* **Task instructions**
Reproduce every line of the records below verbatim, keeping each one unchanged.

[Stored records]
□ □ □ □

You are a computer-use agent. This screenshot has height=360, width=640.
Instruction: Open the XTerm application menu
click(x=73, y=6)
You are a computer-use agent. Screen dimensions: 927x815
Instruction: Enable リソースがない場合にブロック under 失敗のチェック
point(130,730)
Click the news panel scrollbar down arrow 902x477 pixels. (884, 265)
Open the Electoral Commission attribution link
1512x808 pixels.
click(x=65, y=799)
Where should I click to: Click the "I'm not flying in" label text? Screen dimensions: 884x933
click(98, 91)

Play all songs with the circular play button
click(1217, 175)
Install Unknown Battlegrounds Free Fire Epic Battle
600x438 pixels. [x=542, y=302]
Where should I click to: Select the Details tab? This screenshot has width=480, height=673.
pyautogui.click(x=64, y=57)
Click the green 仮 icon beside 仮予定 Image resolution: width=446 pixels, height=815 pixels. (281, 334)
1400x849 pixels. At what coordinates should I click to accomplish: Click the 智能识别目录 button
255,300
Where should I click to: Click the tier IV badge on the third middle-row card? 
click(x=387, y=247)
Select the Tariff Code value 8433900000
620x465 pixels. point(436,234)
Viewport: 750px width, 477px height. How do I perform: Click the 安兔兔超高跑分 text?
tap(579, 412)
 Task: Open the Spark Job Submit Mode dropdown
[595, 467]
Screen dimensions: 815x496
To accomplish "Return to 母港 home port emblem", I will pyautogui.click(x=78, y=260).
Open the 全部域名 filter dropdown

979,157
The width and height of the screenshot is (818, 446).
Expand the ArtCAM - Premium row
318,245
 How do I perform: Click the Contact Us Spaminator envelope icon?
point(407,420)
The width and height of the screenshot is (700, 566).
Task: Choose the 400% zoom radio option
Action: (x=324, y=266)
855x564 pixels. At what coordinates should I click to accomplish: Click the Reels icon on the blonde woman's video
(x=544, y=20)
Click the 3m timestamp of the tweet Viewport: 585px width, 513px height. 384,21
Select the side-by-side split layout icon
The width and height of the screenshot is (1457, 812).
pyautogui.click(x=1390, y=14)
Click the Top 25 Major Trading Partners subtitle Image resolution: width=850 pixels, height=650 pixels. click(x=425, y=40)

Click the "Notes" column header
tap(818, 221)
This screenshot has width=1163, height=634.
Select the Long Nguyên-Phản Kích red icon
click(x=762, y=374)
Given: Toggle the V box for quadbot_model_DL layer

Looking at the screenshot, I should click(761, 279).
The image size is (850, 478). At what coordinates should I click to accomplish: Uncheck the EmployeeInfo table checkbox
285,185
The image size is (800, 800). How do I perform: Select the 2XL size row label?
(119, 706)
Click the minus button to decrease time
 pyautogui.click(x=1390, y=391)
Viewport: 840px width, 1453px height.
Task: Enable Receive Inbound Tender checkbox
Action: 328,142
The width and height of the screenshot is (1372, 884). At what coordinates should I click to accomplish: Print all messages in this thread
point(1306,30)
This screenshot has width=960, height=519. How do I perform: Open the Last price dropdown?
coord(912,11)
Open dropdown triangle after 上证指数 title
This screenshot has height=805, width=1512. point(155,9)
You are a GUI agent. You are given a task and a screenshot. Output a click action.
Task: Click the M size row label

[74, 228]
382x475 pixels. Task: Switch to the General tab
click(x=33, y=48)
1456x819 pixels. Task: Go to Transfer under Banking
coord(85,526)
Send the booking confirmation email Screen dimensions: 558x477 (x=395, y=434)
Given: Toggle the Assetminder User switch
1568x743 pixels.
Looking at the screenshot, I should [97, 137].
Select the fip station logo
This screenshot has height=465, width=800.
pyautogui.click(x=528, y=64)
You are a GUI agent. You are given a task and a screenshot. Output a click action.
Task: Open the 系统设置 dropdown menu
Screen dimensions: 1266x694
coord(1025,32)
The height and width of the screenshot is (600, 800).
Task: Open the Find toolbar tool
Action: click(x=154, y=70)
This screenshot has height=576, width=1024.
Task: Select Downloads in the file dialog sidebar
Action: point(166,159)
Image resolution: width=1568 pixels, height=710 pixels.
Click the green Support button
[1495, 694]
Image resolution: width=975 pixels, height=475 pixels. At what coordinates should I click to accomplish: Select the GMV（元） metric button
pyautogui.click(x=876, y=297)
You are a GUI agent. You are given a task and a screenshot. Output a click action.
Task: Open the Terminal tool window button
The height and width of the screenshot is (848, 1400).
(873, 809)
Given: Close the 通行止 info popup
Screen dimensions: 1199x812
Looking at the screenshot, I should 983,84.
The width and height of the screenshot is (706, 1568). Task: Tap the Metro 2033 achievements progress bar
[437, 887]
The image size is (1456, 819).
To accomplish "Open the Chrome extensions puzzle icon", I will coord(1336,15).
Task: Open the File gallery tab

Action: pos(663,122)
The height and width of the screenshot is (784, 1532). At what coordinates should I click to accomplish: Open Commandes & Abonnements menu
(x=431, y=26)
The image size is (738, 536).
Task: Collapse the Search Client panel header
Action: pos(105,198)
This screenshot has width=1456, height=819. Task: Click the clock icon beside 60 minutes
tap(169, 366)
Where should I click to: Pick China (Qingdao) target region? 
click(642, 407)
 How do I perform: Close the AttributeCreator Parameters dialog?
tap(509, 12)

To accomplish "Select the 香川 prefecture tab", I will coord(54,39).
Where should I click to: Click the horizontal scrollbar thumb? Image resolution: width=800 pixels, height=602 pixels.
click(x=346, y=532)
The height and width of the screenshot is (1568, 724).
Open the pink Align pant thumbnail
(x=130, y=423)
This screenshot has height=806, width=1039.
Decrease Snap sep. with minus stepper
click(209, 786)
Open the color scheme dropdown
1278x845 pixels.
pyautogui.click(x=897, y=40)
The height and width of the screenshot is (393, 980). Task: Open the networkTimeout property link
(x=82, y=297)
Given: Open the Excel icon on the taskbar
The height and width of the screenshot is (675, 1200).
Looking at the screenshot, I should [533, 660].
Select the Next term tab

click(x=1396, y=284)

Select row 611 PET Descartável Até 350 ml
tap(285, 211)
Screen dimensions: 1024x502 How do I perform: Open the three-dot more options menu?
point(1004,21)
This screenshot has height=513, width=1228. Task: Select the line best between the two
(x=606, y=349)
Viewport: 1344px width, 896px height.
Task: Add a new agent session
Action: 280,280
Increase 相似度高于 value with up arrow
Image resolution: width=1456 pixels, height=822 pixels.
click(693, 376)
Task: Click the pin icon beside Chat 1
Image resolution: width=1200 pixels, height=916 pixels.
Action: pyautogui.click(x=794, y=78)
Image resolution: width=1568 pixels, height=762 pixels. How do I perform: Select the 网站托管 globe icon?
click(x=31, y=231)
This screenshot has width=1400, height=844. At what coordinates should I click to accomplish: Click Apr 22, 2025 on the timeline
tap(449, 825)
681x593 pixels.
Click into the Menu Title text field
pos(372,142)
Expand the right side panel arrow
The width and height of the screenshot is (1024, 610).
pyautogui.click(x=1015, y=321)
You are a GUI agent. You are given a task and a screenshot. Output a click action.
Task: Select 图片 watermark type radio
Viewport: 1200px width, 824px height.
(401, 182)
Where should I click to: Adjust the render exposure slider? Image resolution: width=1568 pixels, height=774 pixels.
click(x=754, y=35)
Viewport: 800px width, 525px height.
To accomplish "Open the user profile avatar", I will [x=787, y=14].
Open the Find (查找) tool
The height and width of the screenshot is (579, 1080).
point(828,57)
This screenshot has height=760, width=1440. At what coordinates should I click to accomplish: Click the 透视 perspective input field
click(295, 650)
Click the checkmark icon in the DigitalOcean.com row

□ □ □ □

* **Written solution**
You are a computer-use agent. This screenshot has height=360, width=640.
Instruction: Open the XTerm application menu
click(x=73, y=6)
You are a computer-use agent. Screen dimensions: 927x815
Instruction: Enable リソースがない場合にブロック under 失敗のチェック
point(130,730)
Click the news panel scrollbar down arrow 902x477 pixels. (884, 265)
Open the Electoral Commission attribution link
1512x808 pixels.
click(x=65, y=799)
Where should I click to: Click the "I'm not flying in" label text? Screen dimensions: 884x933
click(98, 91)

Play all songs with the circular play button
click(1217, 175)
Install Unknown Battlegrounds Free Fire Epic Battle
600x438 pixels. [x=542, y=302]
Where should I click to: Select the Details tab? This screenshot has width=480, height=673.
pyautogui.click(x=64, y=57)
Click the green 仮 icon beside 仮予定 Image resolution: width=446 pixels, height=815 pixels. (281, 334)
1400x849 pixels. At what coordinates should I click to accomplish: Click the 智能识别目录 button
255,300
Where should I click to: Click the tier IV badge on the third middle-row card? 
click(x=387, y=247)
Select the Tariff Code value 8433900000
620x465 pixels. point(436,234)
Viewport: 750px width, 477px height. How do I perform: Click the 安兔兔超高跑分 text?
tap(579, 412)
 Task: Open the Spark Job Submit Mode dropdown
[595, 467]
Screen dimensions: 815x496
To accomplish "Return to 母港 home port emblem", I will pyautogui.click(x=78, y=260).
Open the 全部域名 filter dropdown

979,157
The width and height of the screenshot is (818, 446).
Expand the ArtCAM - Premium row
318,245
 How do I perform: Click the Contact Us Spaminator envelope icon?
point(407,420)
The width and height of the screenshot is (700, 566).
Task: Choose the 400% zoom radio option
Action: (x=324, y=266)
855x564 pixels. At what coordinates should I click to accomplish: Click the Reels icon on the blonde woman's video
(x=544, y=20)
Click the 3m timestamp of the tweet Viewport: 585px width, 513px height. 384,21
Select the side-by-side split layout icon
The width and height of the screenshot is (1457, 812).
pyautogui.click(x=1390, y=14)
Click the Top 25 Major Trading Partners subtitle Image resolution: width=850 pixels, height=650 pixels. click(x=425, y=40)

Click the "Notes" column header
tap(818, 221)
This screenshot has width=1163, height=634.
Select the Long Nguyên-Phản Kích red icon
click(x=762, y=374)
Given: Toggle the V box for quadbot_model_DL layer

Looking at the screenshot, I should click(761, 279).
The image size is (850, 478). At what coordinates should I click to accomplish: Uncheck the EmployeeInfo table checkbox
285,185
The image size is (800, 800). How do I perform: Select the 2XL size row label?
(119, 706)
Click the minus button to decrease time
 pyautogui.click(x=1390, y=391)
Viewport: 840px width, 1453px height.
Task: Enable Receive Inbound Tender checkbox
Action: 328,142
The width and height of the screenshot is (1372, 884). At what coordinates should I click to accomplish: Print all messages in this thread
point(1306,30)
This screenshot has width=960, height=519. How do I perform: Open the Last price dropdown?
coord(912,11)
Open dropdown triangle after 上证指数 title
This screenshot has height=805, width=1512. point(155,9)
You are a GUI agent. You are given a task and a screenshot. Output a click action.
Task: Click the M size row label

[74, 228]
382x475 pixels. Task: Switch to the General tab
click(x=33, y=48)
1456x819 pixels. Task: Go to Transfer under Banking
coord(85,526)
Send the booking confirmation email Screen dimensions: 558x477 (x=395, y=434)
Given: Toggle the Assetminder User switch
1568x743 pixels.
Looking at the screenshot, I should [97, 137].
Select the fip station logo
This screenshot has height=465, width=800.
pyautogui.click(x=528, y=64)
You are a GUI agent. You are given a task and a screenshot. Output a click action.
Task: Open the 系统设置 dropdown menu
Screen dimensions: 1266x694
coord(1025,32)
The height and width of the screenshot is (600, 800).
Task: Open the Find toolbar tool
Action: click(x=154, y=70)
This screenshot has height=576, width=1024.
Task: Select Downloads in the file dialog sidebar
Action: point(166,159)
Image resolution: width=1568 pixels, height=710 pixels.
Click the green Support button
[1495, 694]
Image resolution: width=975 pixels, height=475 pixels. At what coordinates should I click to accomplish: Select the GMV（元） metric button
pyautogui.click(x=876, y=297)
You are a GUI agent. You are given a task and a screenshot. Output a click action.
Task: Open the Terminal tool window button
The height and width of the screenshot is (848, 1400).
(873, 809)
Given: Close the 通行止 info popup
Screen dimensions: 1199x812
Looking at the screenshot, I should 983,84.
The width and height of the screenshot is (706, 1568). Task: Tap the Metro 2033 achievements progress bar
[437, 887]
The image size is (1456, 819).
To accomplish "Open the Chrome extensions puzzle icon", I will coord(1336,15).
Task: Open the File gallery tab

Action: pos(663,122)
The height and width of the screenshot is (784, 1532). At what coordinates should I click to accomplish: Open Commandes & Abonnements menu
(x=431, y=26)
The image size is (738, 536).
Task: Collapse the Search Client panel header
Action: pos(105,198)
This screenshot has width=1456, height=819. Task: Click the clock icon beside 60 minutes
tap(169, 366)
Where should I click to: Pick China (Qingdao) target region? 
click(642, 407)
 How do I perform: Close the AttributeCreator Parameters dialog?
tap(509, 12)

To accomplish "Select the 香川 prefecture tab", I will coord(54,39).
Where should I click to: Click the horizontal scrollbar thumb? Image resolution: width=800 pixels, height=602 pixels.
click(x=346, y=532)
The height and width of the screenshot is (1568, 724).
Open the pink Align pant thumbnail
(x=130, y=423)
This screenshot has height=806, width=1039.
Decrease Snap sep. with minus stepper
click(209, 786)
Open the color scheme dropdown
1278x845 pixels.
pyautogui.click(x=897, y=40)
The height and width of the screenshot is (393, 980). Task: Open the networkTimeout property link
(x=82, y=297)
Given: Open the Excel icon on the taskbar
The height and width of the screenshot is (675, 1200).
Looking at the screenshot, I should [533, 660].
Select the Next term tab

click(x=1396, y=284)

Select row 611 PET Descartável Até 350 ml
tap(285, 211)
Screen dimensions: 1024x502 How do I perform: Open the three-dot more options menu?
point(1004,21)
This screenshot has height=513, width=1228. Task: Select the line best between the two
(x=606, y=349)
Viewport: 1344px width, 896px height.
Task: Add a new agent session
Action: 280,280
Increase 相似度高于 value with up arrow
Image resolution: width=1456 pixels, height=822 pixels.
click(693, 376)
Task: Click the pin icon beside Chat 1
Image resolution: width=1200 pixels, height=916 pixels.
Action: pyautogui.click(x=794, y=78)
Image resolution: width=1568 pixels, height=762 pixels. How do I perform: Select the 网站托管 globe icon?
click(x=31, y=231)
This screenshot has width=1400, height=844. At what coordinates should I click to accomplish: Click Apr 22, 2025 on the timeline
tap(449, 825)
681x593 pixels.
Click into the Menu Title text field
pos(372,142)
Expand the right side panel arrow
The width and height of the screenshot is (1024, 610).
pyautogui.click(x=1015, y=321)
You are a GUI agent. You are given a task and a screenshot. Output a click action.
Task: Select 图片 watermark type radio
Viewport: 1200px width, 824px height.
(401, 182)
Where should I click to: Adjust the render exposure slider? Image resolution: width=1568 pixels, height=774 pixels.
click(x=754, y=35)
Viewport: 800px width, 525px height.
To accomplish "Open the user profile avatar", I will [x=787, y=14].
Open the Find (查找) tool
The height and width of the screenshot is (579, 1080).
point(828,57)
This screenshot has height=760, width=1440. At what coordinates should I click to accomplish: Click the 透视 perspective input field
click(295, 650)
Click the checkmark icon in the DigitalOcean.com row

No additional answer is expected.